Last week the Philippine government announced that Health Secretary Francisco Duque III, Foreign Secretary Teodoro Locsin Jr., and a representative from the Office of the President met separately with the Russian Embassy, and the American pharmaceutical company Pfizer, to discuss arrangements that would ensure “appropriate and adequate vaccines for the population.” It appears to me like a balancing act—one from the East, the other from the West. This way, we do not offend or displease old-time friends while wanting to pursue closer ties with a new and not-too-familiar neighbor who has generously offered assistance in the fight against COVID-19. The President himself volunteered to participate in clinical trials for Sputnik V. How could we possibly not give serious consideration to the use of a Russian vaccine? Let me remind our readers of what has transpired with regard to Sputnik V.
Last month, President Vladimir Putin announced that Russia had granted regulatory approval for a vaccine against the coronavirus. It was named “Sputnik V” to remind people of the success of the first earth satellite launched by the USSR in 1957. The vaccine was developed by the Gamaleya Research Institute of Epidemiology and Microbiology. Last Aug. 11, the Russians announced that the vaccine had passed through Phases 1 and 2 clinical trials. Russia remains the only country that has granted regulatory approval for a COVID-19 vaccine. Some Western experts were unhappy with the announcement since it did not meet their “gold standard” of clinical trials for drug development. Mass production will be done by the Russian business conglomerate Sistema. More than 20 countries, including Vietnam, have put in requests for the vaccine.

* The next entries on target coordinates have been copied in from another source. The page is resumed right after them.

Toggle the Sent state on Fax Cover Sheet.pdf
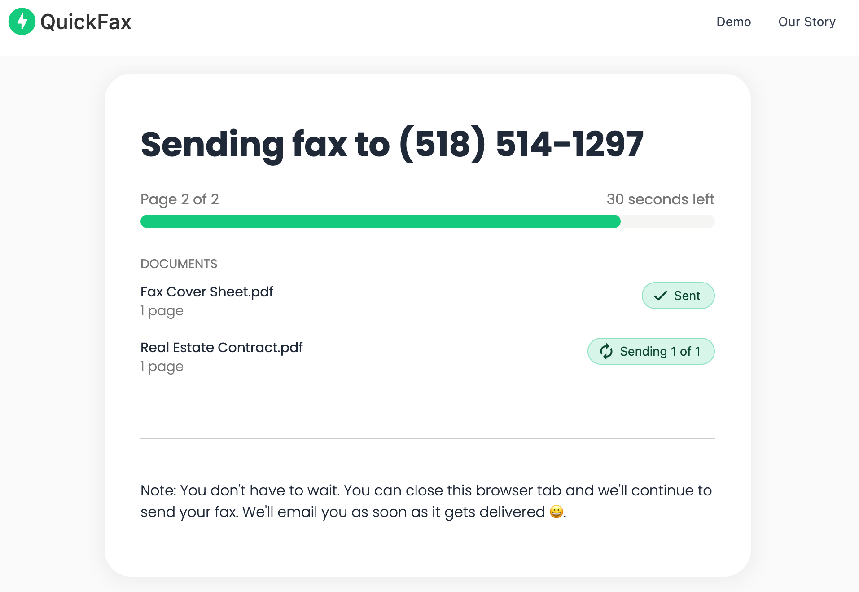Viewport: 859px width, 592px height. tap(678, 296)
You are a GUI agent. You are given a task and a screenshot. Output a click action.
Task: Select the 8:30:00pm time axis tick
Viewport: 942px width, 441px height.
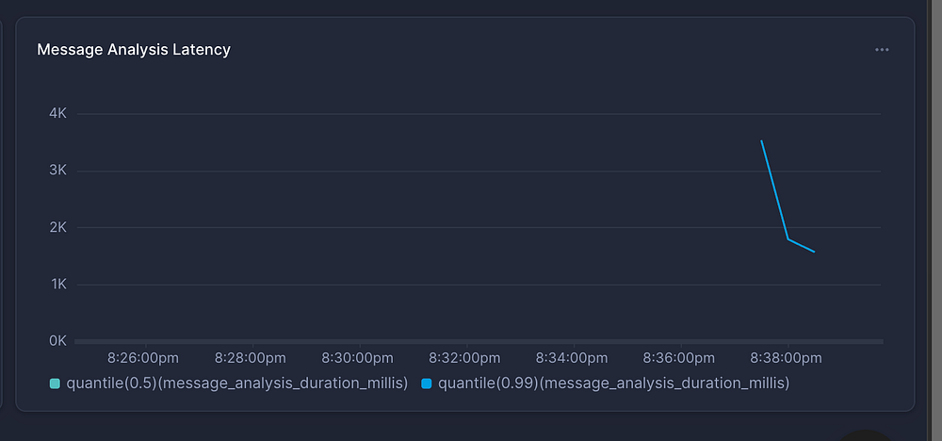point(357,358)
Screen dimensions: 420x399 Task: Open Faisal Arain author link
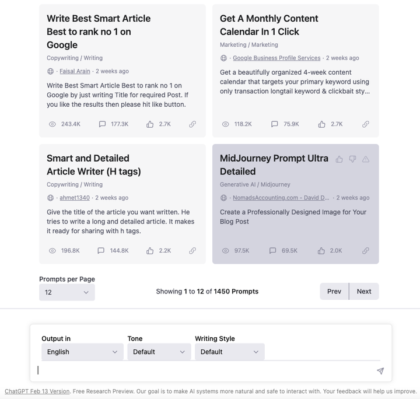pos(75,71)
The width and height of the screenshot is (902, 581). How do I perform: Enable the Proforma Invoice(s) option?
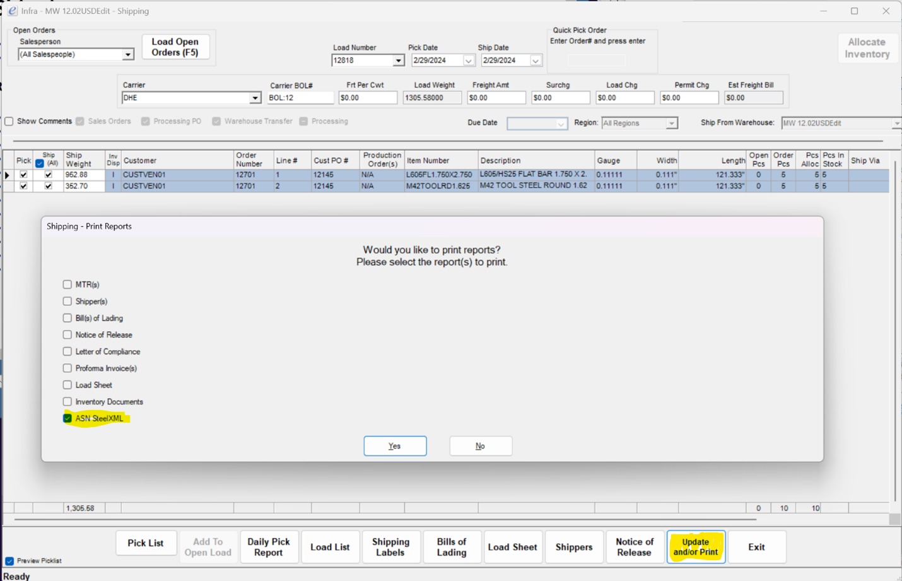coord(67,368)
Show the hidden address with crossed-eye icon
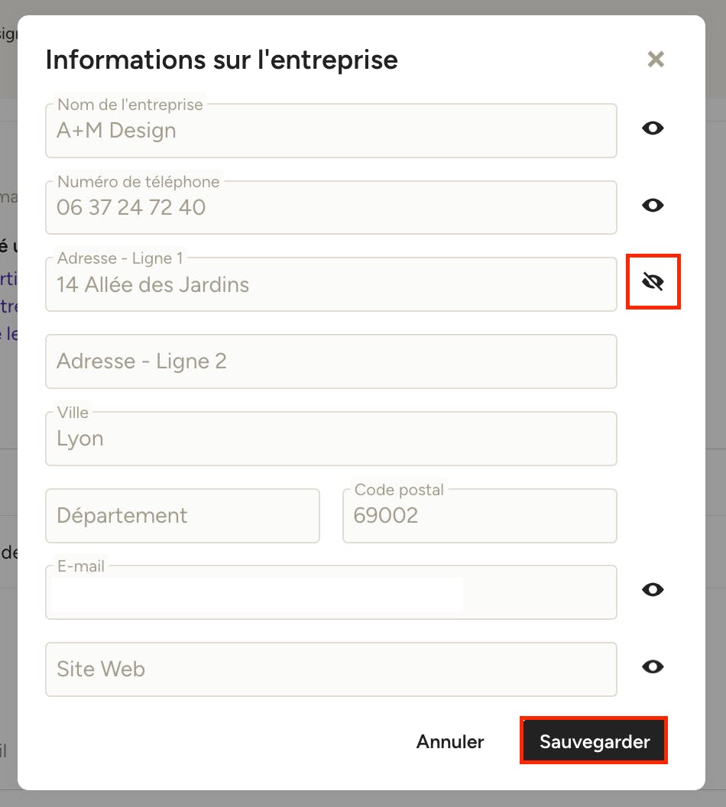Screen dimensions: 726x807 click(653, 281)
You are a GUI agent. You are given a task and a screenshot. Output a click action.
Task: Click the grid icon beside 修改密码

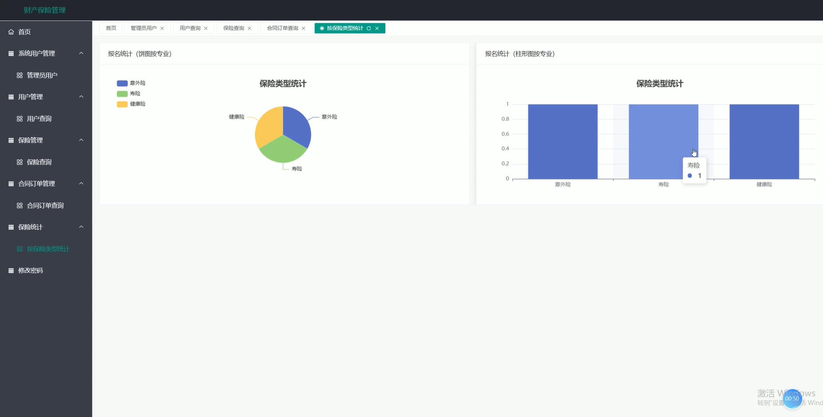(x=11, y=270)
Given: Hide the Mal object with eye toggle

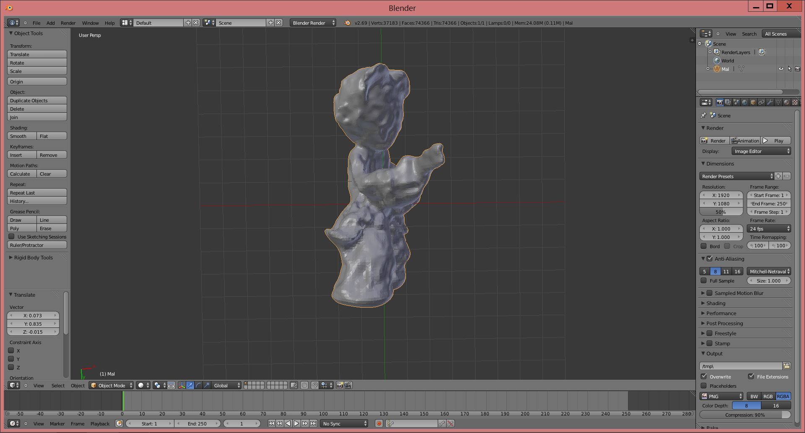Looking at the screenshot, I should click(x=781, y=69).
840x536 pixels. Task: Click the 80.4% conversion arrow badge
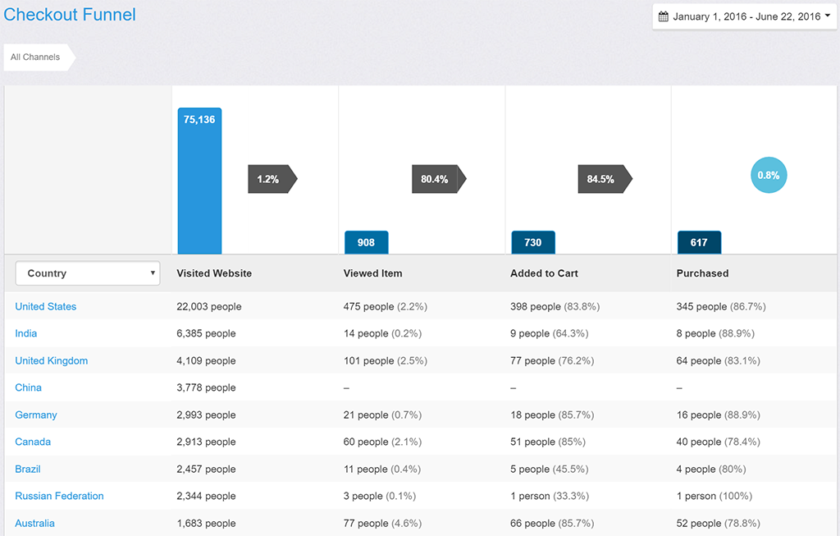pyautogui.click(x=439, y=179)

Last Friday, The Lancet, the world’s leading independent medical journal whose coverage is international in focus and covers all aspects of human health, published results of the early stage trials of the Russian vaccine. The results showed that Sputnik V produced an anti-body response in all the participants without any serious adverse effects.
Kirill Dmitriev, head of the Russian Direct Investment Fund, said that “questions of the West that were diligently asked over the past three weeks, frankly with the clear goal of tarnishing the Russian vaccine” have been answered. “Now… we will start asking questions of some of the Western vaccines.” Dmitriev added that large-scale trials of the vaccine were launched last week and initial results are expected in October or November. Russia plans to begin mass vaccinations by year-end. It would take up to 12 months to inoculate most of Russia’s population.

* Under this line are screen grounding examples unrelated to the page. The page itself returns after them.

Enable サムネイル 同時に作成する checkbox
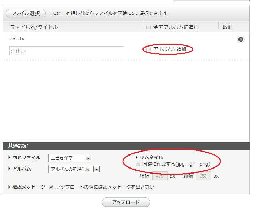Viewport: 259px width, 210px height. [137, 164]
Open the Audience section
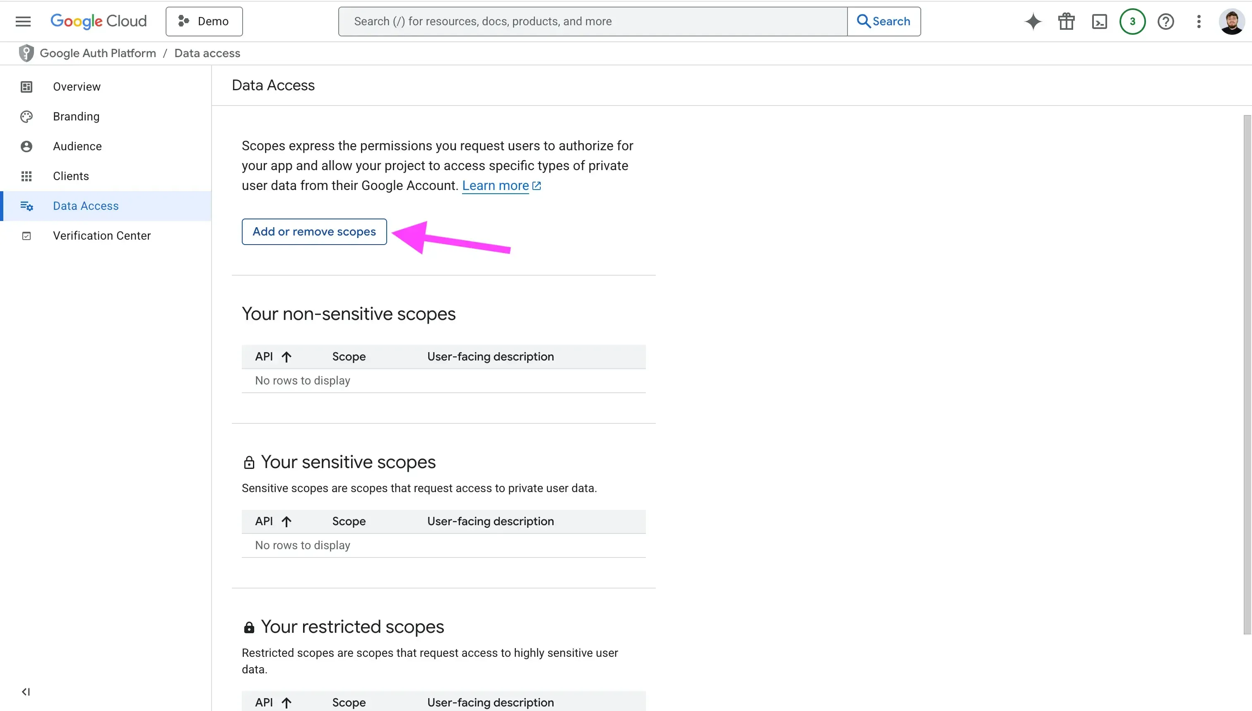Image resolution: width=1252 pixels, height=711 pixels. pyautogui.click(x=77, y=146)
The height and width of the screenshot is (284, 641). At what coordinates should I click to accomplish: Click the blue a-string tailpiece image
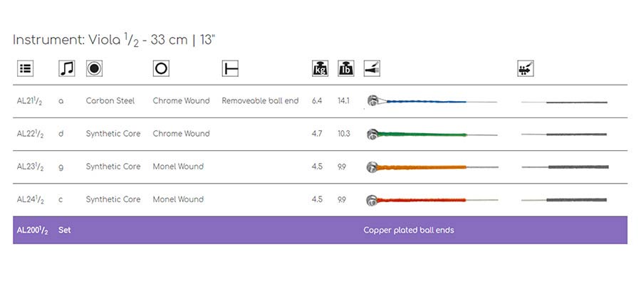[x=432, y=100]
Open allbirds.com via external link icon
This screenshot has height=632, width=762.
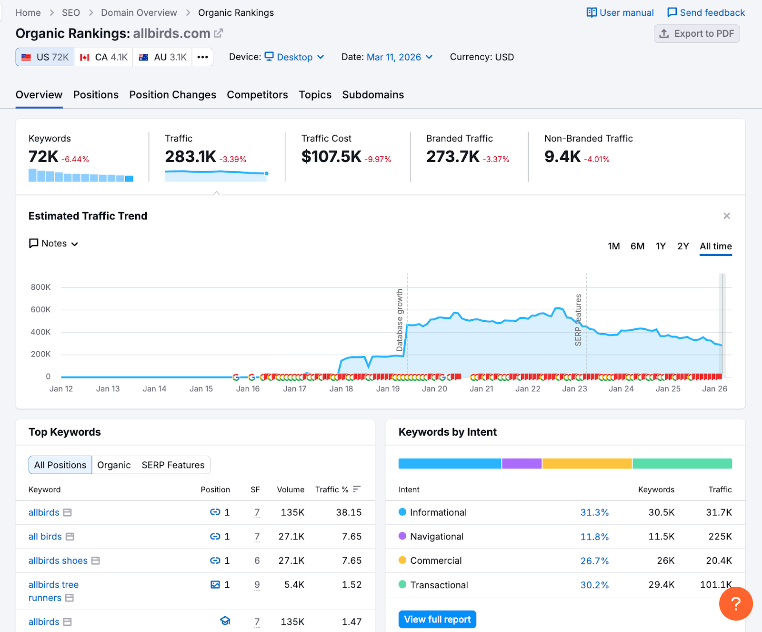coord(218,33)

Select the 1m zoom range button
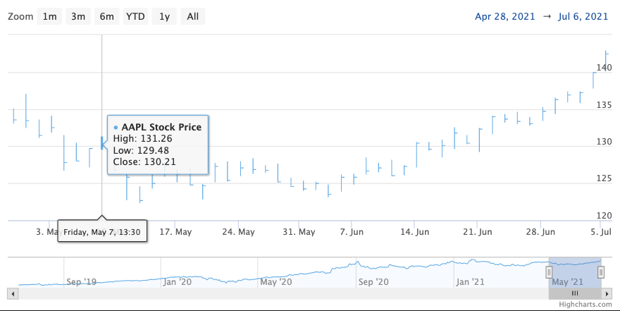(49, 16)
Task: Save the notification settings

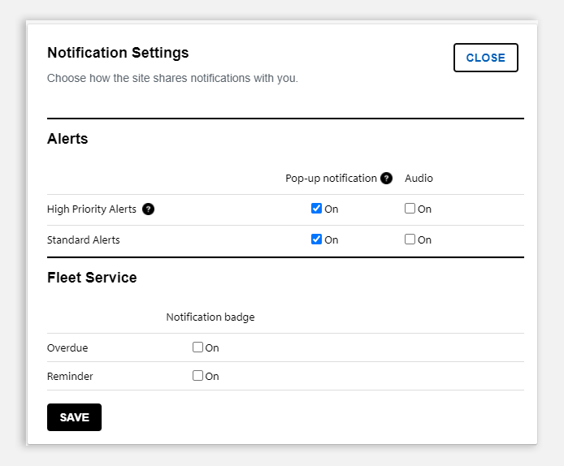Action: pos(74,417)
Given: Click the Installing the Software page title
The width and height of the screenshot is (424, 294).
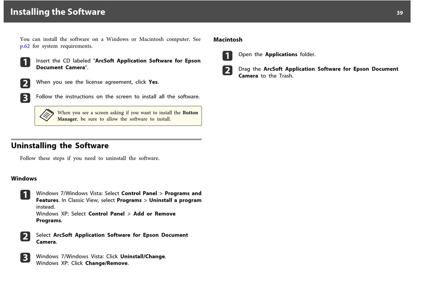Looking at the screenshot, I should 58,12.
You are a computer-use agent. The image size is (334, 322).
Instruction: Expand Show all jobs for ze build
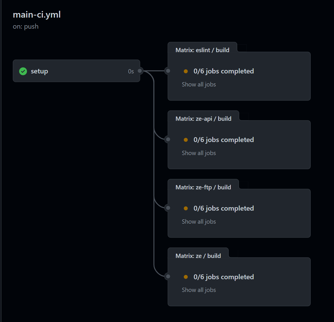[x=199, y=290]
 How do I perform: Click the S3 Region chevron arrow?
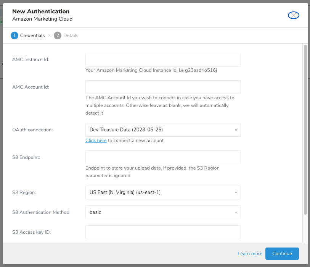[x=236, y=193]
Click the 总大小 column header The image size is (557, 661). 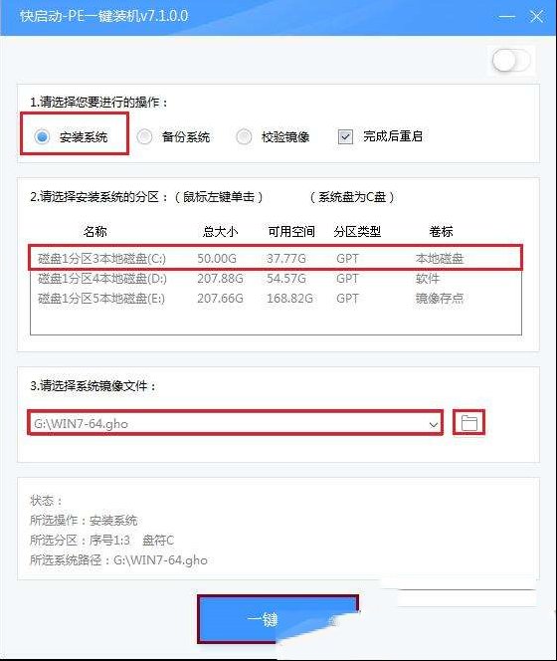[x=220, y=231]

In a pandemic brought about by the coronavirus with worldwide deaths moving close to the one-million mark, it is not certain what regulators will accept as proof of a successful and safe vaccine since regulators in different countries may have different standards. Last week, the Trump administration directed states to get ready to distribute a potential COVID-19 vaccine by Nov. 1. There was no mention of the vaccine’s name or what trials it had undergone but a letter from the Centers for Disease Control and Prevention director Robert Redfield requested expediting applications for these distribution facilities. Last Aug. 28, the US Food and Drugs Administration issued an emergency use authorization to allow use of the unapproved product Remdesivir for treatment of COVID-19 hospitalized adults and pediatric patients. Remdesivir is produced by Gilead Sciences Inc., an American bio-pharmaceutical company focusing on anti-viral drugs. It is not a vaccine. It has no FDA approval.
Several vaccines are being developed by Western pharmaceutical companies. One candidate is a joint partnership product between France’s Sanofi and the United Kingdom’s GSK. Another is an Oxford University project with British pharmaceutical giant AstraZeneca that officials say may be available soon.

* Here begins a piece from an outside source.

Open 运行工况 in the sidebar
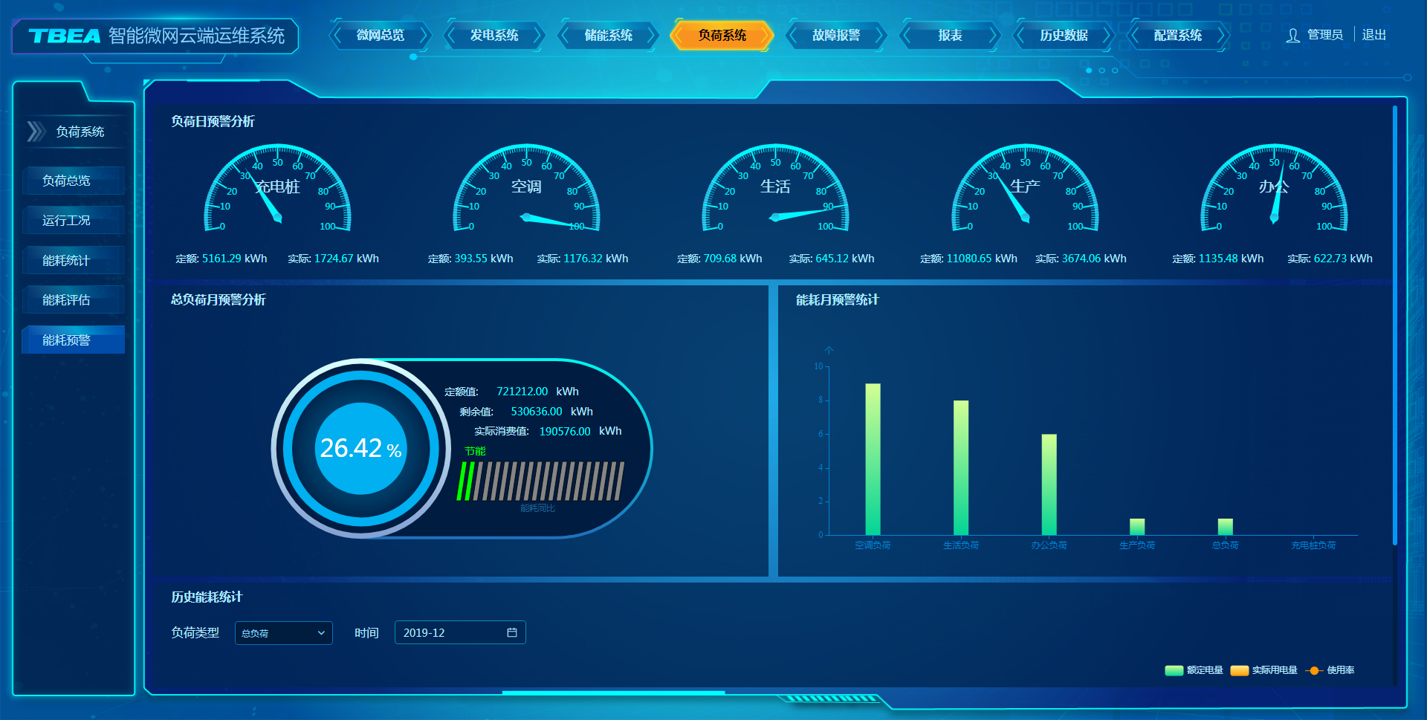Image resolution: width=1427 pixels, height=720 pixels. [67, 221]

There are reports that the United States, United Kingdom, European Union, Canada, and Japan have already reserved large quantities of experimental vaccines for themselves. Even before the clinical trials of these vaccines have ended, those countries have practically cornered the initial supply. Richard Hatchett, head of the Coalition for Epidemic Preparedness Innovations, is worried. “We need to persuade global leaders that as soon as a vaccine becomes available in limited quantities, it needs to be shared globally.”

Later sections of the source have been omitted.